Step into the iconic Ivinson’s drawing room at the Laramie Plains Museum, and you might get a feel for the Women’s Suffrage conversation occurring more than 100 years ago.
“When the Suffrage Act happened, Dec. 10, 1869, our territorial assembly passed that act for women, which opened the avenues for for our first woman bailiff, our first women voter and more,” Plains Museum Executive Director Mary Mountain said. “But in 1871, they wanted to repeal the act, because they said the country was laughing at them.”

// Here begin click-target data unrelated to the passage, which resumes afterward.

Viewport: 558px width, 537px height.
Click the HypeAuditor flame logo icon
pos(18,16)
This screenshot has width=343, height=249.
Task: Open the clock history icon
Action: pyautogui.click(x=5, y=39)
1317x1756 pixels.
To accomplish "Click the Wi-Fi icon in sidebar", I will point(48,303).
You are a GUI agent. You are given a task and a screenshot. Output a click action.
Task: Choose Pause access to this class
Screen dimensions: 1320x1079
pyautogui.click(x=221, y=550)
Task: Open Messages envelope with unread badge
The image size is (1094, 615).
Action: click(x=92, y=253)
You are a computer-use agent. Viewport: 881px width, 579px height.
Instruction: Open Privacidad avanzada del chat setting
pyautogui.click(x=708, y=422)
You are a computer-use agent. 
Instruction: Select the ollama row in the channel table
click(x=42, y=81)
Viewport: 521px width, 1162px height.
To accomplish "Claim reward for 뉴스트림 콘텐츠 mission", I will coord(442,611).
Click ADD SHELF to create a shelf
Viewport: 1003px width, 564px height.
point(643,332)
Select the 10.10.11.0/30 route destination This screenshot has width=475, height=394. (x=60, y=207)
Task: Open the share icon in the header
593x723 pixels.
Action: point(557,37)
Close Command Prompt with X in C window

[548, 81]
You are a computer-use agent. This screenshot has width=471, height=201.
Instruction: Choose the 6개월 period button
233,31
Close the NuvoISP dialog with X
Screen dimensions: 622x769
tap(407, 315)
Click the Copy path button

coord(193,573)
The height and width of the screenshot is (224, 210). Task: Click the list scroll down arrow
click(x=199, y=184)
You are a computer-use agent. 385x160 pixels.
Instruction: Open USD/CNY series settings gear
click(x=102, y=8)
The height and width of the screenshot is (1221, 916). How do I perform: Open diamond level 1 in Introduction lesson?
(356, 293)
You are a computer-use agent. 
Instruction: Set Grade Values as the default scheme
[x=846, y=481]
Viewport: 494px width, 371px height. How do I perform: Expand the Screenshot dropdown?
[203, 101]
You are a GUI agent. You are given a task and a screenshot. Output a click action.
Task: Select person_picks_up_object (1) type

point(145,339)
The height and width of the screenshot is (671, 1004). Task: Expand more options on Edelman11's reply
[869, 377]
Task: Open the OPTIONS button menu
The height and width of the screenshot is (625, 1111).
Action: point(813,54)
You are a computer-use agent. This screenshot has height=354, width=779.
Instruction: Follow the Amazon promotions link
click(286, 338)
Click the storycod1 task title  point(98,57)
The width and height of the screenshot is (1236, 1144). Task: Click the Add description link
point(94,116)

Plains Museum Curator Konnie Cronk and museum staff transformed the gathering space into an invitation only “salon,” where a conversation about the repeal debate might have taken place. Mannequins decorated in period-specific costumes set the scene which could have been hosted by Edward Ivinson with local and national dignitaries in the women’s suffrage movement, including Grace Raymond Hebard, Mary Bellamy, Carrie Chapman Catt and Estelle Reel.
Behind a podium, a representation of Stephen Downey, a prominent Laramie lawyer and Wyoming legislator, is posed preparing a talk about how to achieve suffrage for all American women, granting those in other states the same rights women in Wyoming were granted. The exhibit also contains a copy of the 1900 Laramie Daily Boomerang Women’s Edition, which was written and edited by local women.
“Stephen Downey hit the circuit and wrote some speeches about how important the Suffrage Act was and why it should not be repealed,” Mountain explained. “So we set the salon up as if Edward Ivinson had invited people to come listen to Downey defend the Suffrage Act.”
The Ivinson’s, Jane Ivinson especially, were recorded to be supporters of the Suffrage Act in the Laramie Sentinel, the local newspaper of the time, according to “Rediscovering the Ivinsons” by Kim Viner.
In addition to the Suffrage exhibit, Mountain said the Plains Museum has a wall dedicated to the women of Wyoming, where visitors can view pictures of America’s first female governor, Nellie Taylor Ross, University of Wyoming educator Grace Raymond Hebard and documents recognizing the achievements of Wyoming’s most prominent pioneers in women’s leadership.
Visit the Plains Museum, at 603 Ivinson Ave., between 1 p.m.-4 p.m. Tuesdays-Saturdays for a walk through women’s history in the making.